President Obama also brokered a deal with Iran which removed sanctions and allowed billions of dollars to flow back into their country to fund their terrorist campaigns and their attempt to gain control of Syria. In exchange, we got their promise not to complete their nuclear bomb for 10 years as well as some other minor promises which they have already reneged on.
He refused to interfere in the Syrian civil war, declaring only that Syrian president Assad must go, but doing nothing to get rid of him. He warned that if Assad used chemical weapons against his own people, that would be a “red line” that the U.S. could not ignore, and yet when Assad gassed his people a few months later, Obama ignored it.

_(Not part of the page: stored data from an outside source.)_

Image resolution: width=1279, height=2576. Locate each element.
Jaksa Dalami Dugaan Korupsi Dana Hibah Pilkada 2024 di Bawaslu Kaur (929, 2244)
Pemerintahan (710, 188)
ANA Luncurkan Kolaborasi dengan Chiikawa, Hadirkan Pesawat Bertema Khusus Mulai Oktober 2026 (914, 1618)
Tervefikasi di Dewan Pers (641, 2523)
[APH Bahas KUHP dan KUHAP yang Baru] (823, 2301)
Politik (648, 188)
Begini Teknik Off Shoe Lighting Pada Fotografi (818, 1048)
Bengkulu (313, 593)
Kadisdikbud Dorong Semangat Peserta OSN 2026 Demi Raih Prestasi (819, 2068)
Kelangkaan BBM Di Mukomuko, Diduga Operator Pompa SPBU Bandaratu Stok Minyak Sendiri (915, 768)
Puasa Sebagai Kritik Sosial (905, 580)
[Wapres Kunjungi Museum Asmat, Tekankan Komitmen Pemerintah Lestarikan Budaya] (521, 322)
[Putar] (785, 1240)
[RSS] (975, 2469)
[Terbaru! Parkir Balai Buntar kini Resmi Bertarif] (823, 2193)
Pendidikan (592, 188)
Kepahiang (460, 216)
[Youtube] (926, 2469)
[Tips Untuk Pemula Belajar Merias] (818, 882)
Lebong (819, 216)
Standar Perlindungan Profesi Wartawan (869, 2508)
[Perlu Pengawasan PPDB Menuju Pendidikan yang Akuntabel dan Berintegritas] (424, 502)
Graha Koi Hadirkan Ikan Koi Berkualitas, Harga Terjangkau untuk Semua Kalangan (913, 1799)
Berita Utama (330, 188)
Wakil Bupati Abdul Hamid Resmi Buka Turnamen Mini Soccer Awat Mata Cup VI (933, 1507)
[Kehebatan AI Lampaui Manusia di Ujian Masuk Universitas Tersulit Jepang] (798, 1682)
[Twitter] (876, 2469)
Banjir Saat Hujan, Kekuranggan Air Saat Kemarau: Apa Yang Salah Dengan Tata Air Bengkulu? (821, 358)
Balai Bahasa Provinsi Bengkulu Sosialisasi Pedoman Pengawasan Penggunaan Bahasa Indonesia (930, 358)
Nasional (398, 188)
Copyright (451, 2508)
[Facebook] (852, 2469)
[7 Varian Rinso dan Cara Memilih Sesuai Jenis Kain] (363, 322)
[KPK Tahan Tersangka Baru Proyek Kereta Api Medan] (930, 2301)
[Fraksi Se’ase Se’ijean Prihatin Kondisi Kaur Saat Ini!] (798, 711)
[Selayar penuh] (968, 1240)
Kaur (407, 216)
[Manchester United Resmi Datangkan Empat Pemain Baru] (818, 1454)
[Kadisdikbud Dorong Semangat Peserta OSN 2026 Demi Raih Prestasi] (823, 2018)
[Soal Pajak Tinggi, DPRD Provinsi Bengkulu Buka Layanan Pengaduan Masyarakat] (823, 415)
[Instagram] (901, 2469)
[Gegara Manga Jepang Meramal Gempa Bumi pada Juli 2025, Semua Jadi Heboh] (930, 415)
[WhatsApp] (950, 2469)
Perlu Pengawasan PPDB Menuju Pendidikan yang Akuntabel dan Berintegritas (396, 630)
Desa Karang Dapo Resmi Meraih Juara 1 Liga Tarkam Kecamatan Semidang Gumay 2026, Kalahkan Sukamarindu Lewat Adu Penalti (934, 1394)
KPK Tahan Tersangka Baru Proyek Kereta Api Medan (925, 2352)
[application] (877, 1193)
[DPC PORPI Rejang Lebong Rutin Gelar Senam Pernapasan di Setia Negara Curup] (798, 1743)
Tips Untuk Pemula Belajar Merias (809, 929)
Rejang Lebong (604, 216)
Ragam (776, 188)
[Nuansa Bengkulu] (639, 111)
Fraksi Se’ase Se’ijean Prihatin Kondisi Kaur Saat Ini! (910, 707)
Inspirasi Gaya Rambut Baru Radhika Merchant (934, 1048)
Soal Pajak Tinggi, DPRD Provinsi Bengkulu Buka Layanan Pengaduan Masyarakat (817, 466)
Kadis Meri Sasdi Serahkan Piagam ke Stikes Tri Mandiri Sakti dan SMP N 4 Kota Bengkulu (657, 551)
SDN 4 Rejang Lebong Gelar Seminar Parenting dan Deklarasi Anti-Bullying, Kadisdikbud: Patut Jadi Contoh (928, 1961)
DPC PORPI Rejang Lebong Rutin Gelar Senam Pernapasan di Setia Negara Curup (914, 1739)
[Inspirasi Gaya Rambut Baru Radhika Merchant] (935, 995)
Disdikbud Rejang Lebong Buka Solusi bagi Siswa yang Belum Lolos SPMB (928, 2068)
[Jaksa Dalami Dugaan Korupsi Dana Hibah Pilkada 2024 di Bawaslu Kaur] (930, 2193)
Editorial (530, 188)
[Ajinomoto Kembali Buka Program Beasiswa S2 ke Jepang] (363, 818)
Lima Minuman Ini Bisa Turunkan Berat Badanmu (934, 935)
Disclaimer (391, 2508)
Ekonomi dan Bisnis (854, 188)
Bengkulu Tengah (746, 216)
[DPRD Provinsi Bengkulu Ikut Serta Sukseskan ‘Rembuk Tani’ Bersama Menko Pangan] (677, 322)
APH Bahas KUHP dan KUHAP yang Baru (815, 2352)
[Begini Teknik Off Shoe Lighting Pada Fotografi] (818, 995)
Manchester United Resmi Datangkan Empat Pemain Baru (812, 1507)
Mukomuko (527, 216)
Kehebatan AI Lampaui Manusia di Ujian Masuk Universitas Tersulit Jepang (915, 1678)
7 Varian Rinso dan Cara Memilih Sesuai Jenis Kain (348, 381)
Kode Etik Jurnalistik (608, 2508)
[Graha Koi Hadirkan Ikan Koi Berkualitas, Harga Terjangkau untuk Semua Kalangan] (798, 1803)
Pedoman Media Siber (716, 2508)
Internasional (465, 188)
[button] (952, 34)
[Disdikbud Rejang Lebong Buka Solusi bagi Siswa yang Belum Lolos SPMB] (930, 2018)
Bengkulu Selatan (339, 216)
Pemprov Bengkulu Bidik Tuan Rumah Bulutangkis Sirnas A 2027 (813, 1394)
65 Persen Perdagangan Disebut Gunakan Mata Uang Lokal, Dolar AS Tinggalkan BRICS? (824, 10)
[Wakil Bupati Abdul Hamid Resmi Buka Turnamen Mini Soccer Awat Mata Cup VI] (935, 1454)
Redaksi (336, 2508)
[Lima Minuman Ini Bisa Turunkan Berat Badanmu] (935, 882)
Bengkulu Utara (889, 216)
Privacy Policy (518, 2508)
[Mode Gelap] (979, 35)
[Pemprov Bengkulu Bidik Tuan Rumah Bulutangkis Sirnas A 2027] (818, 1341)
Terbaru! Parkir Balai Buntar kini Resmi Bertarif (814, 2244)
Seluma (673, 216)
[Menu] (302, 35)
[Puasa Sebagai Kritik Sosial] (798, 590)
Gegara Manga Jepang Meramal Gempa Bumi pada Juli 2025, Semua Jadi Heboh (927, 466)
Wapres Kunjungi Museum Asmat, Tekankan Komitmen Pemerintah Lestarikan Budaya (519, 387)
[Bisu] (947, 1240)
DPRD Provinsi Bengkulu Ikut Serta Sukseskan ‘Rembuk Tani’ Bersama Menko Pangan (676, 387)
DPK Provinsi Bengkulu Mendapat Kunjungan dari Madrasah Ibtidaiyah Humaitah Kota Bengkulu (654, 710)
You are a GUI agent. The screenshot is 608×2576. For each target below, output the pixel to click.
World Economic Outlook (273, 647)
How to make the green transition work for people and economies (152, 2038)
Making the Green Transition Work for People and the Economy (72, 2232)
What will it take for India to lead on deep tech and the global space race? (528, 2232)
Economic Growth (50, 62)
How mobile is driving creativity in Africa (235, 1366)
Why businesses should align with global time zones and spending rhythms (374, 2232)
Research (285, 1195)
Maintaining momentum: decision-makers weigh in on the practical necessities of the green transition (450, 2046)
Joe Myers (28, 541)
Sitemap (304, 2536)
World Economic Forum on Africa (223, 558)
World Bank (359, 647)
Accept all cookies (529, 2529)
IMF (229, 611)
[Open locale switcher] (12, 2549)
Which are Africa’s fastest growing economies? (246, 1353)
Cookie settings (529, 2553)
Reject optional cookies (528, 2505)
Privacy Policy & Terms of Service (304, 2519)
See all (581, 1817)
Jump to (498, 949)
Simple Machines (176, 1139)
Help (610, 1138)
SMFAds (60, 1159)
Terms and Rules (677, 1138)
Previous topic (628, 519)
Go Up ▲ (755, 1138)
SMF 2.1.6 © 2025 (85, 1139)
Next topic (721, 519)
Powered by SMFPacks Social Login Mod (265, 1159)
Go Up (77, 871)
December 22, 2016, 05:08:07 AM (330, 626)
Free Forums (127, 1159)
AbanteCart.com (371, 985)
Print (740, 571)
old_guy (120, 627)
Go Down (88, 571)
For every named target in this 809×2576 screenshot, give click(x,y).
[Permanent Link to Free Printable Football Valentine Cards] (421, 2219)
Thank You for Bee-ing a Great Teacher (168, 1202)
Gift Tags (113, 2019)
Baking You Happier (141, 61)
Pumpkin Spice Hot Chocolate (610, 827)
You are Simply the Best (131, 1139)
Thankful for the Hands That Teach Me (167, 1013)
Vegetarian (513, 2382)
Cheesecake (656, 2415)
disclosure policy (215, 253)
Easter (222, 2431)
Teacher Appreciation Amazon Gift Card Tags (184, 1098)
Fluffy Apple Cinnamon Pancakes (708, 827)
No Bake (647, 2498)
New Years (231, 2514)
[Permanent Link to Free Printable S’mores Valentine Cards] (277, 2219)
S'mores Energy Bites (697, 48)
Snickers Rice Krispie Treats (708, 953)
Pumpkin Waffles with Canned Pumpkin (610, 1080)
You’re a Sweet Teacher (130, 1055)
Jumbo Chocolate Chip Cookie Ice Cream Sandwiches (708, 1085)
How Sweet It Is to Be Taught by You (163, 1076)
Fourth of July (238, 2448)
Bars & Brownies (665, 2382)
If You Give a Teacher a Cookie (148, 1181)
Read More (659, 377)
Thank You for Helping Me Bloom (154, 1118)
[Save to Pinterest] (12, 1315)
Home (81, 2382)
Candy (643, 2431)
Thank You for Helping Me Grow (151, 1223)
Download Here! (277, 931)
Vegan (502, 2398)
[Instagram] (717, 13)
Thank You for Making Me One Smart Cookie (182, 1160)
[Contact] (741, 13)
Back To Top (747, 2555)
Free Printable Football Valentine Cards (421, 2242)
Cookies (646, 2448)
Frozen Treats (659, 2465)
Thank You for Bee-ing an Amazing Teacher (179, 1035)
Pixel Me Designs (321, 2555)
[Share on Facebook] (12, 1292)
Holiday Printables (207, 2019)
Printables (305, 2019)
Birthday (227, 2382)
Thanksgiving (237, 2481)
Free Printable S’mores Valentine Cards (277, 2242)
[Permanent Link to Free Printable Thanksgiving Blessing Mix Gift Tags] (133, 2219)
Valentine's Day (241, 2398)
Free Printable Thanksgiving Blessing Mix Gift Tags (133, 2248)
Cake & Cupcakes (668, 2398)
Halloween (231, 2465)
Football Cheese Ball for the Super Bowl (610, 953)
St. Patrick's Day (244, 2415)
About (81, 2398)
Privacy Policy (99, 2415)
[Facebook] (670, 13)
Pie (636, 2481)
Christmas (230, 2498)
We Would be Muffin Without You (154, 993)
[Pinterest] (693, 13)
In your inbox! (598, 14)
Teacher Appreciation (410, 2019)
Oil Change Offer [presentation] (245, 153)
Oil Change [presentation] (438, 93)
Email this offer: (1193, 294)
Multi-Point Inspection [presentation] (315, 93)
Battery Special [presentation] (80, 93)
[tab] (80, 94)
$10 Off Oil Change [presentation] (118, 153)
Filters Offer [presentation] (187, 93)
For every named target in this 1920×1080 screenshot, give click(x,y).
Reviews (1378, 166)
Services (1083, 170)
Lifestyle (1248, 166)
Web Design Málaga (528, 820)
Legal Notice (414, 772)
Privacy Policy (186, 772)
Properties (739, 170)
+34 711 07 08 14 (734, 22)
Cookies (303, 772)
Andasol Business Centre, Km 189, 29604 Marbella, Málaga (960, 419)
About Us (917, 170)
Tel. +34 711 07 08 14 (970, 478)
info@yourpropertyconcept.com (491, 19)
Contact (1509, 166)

He removed troops from Iraq, allowing that country to fall into turmoil and paving the wave for ISIS to create their caliphate. He then totally underestimated the power of ISIS, calling them the “JV team” and allowing their foothold in Iraq to spread into Syria until, from a start with just a few hundred fighters in 2010 they had grown to 80,000 strong by 2014, controlling major cities in both Iraq and Syria and spreading their terrorism throughout Europe and into the United States.
He joined with Europeans to remove Muammar Gaddafi from power in Lybia, leaving a void in leadership that was quickly filled by ISIS affiliates leading to the attack on Benghazi and the deaths of 4 Americans including Ambassador Christopher Stevens, the first American Ambassador killed in the line of duty in 33 years. The ensuing cover-up of the real cause of the killings (not a video although the Obama administration arrested and imprisoned the hapless video maker for a year) and the ineffective response of the State Department who never managed to send in assistance until the fight was over, created a scandal that continues to this day.
He mangled relations with long-time ally Israel, sending American tax dollars to an Israeli group opposing Prime Minister Netanyahu in their most recent election (can anyone say “foreign interference in an election?”) and was caught on an open mike with French President Sarkozy responding to Sarkozy’s remark “I can’t stand Netanyahu.” with “You’re tired of him; what about me? I have to deal with him every day.”
President Obama also left us a country in which Christianity, the religion shared by 98% of the colonists at the time of the Revolution, and its moral values upon which the country has been founded, have been attacked with unprecedented ferocity, attacks often made by the government itself. Because of the seriousness of this aspect of his legacy and the multitudinous examples to discuss, I will leave this for my next blog. I close only with a comment that former Virginia governor Jim Gilmore (R), made after a prayer breakfast at which Obama compared the ISIS brutality to that of the Christian Crusaders. Mr. Gilmore concluded, “Mr. Obama does not believe in America or the values we all share.”